Saeta...
Al atardecer del domingo, siempre
gusta de estar en ese sitio en el que descubrió este mundo, si bien no muy
parecido al de la actualidad, del que ahora tanto comprende. En esa hora exacta
del día, ni más tarde ni más temprano, la calleja angosta aún no tiene mucha
gente, señal de que el pueblo estará disperso en otros lugares de la ciudad,
que el libro de los gustos está en blanco, esperando a que cada uno lo llene a
su manera.
El suyo, el inmaculado y virgen libro de sus gustos cofrades, tiene en la primera página un elegante dibujo de un paso de palio. Elegante por la calidad de la mano que lo obró, pero más aún por el palio que lo representa, lleno de detalles exquisitos que son la delicia del ojo experto, y que pasan desapercibidos para la plebe de pipas, ansiosa de estridencias en el andar de los pasos. En ese dibujo, el sol se va retirando, también elegantemente, para ceder su sitio, en un ademán de caballeroso decoro, a la luna, que hace tiempo que espera arreglada en el zaguán del cielo. Al retirarse, pinta con un toque levísimo la cara de las fachadas que se abren a la callejuela, y que agradecen las macetas de los balcones, despidiéndose de él girando sus flores hasta la mañana siguiente. Ésa es la señal que él conoce, que espera, que enseña y de la que presume, porque de la belleza del color en las paredes, se extrae el elixir que lo habrá de mantener despierto aunque duerma, cada vez que cierre los ojos.
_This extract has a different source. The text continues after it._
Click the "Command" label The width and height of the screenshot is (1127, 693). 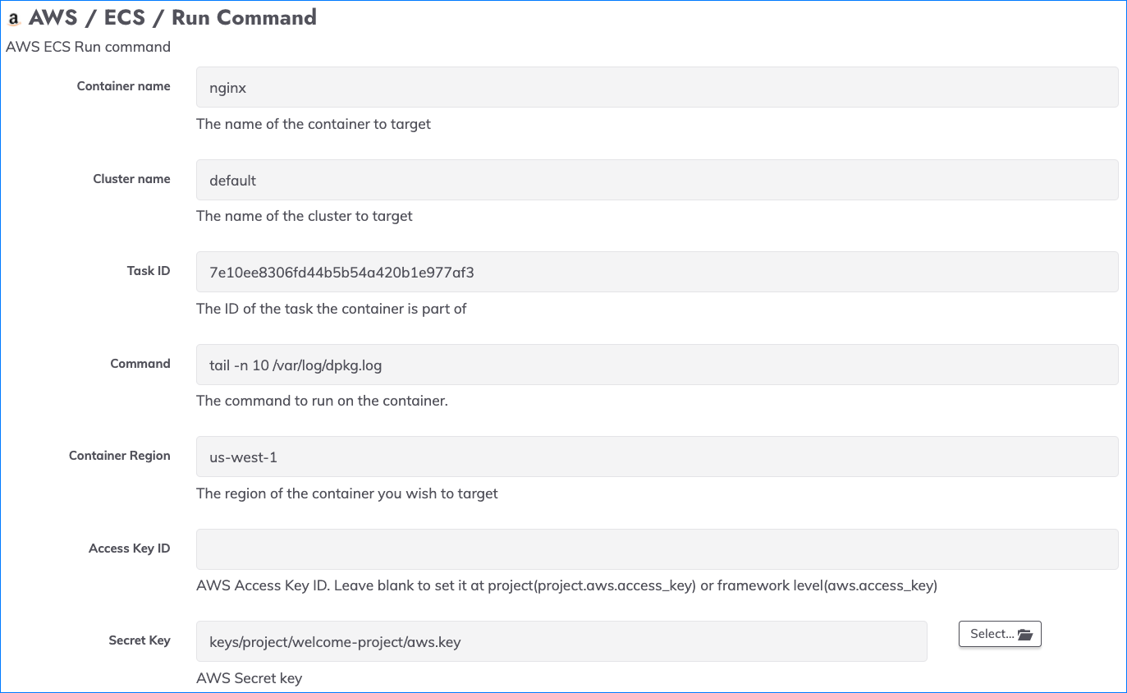point(140,364)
Justo cuando al sol sólo se le
presiente, la cruz de guía avanza llenando de los colores de la hermandad la anchura
breve de la calle, y los nazarenos abren paso al Señor, que pasa diciéndole a
toda la cristiandad lo que deben de hacer en conmemoración suya, a la usanza magistral
de este señero barrio, dejando las cornetas sus ecos en al aire como si se
tratase de ese sorbo de vino, que se mantiene en la boca, deleitando con su
sabor a la espera del ansiado postre. Y el “postre”, claro, es Ella…y viene
como viene, elegante, porque es la Madre de Dios y no puede caber en Ella,
nunca, ni un atisbo de zafiedad o toscas maneras, porque así lo quiere su
barrio, y porque su empaque y su poderío no aceptan otra forma de andar que la
elegancia. Al venir, parece que el dibujo de su libro de los gustos cobra vida,
y sus bambalinas, que suenan pero no suenan, de tan suave que es la mecida de
los suyos, repiquetean graciosas en los varales como dulce concierto, llenando
la calle con su sonido. Ésta es oscura, a esa hora más, pero su cara la ilumina
de norte a sur y todo se para ante su presencia, como se paran las palabras cuando
la belleza impera y no es necesario decir nada.
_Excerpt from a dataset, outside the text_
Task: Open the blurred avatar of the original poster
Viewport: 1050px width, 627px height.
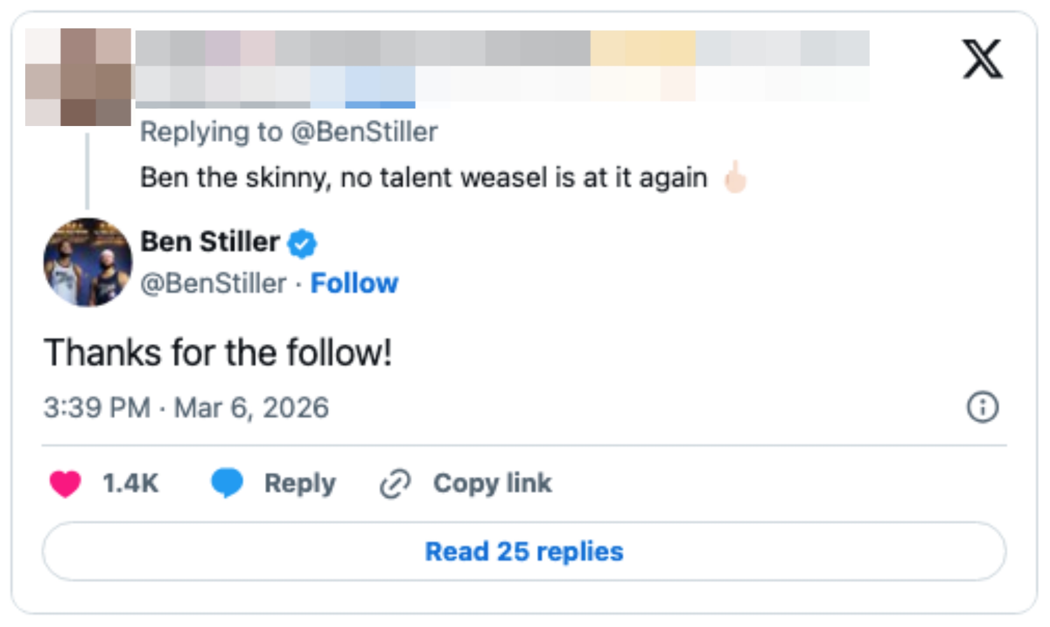Action: 78,77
Con el paso detenido, cumplida la
hora, él siente que ha llegado el momento, bebe un buchito de agua, se
santigua, y empieza a golpear en el yunque de su voz, convirtiendo en fina hoja
de acero su saeta, para que atraviese, impávida, el pecho de los presentes…
Cuando tu Hijo pasaba
en su cara se leía
que algo le atormentaba.
Una cantidad irrisoria,
son las monedas puñales
traspasándote...Victoria.
Nota del Autor: (1) La fotografía no guarda ninguna relación con el texto. Forma parte de una serie del autor que se va a utilizar para ilustrar estos textos.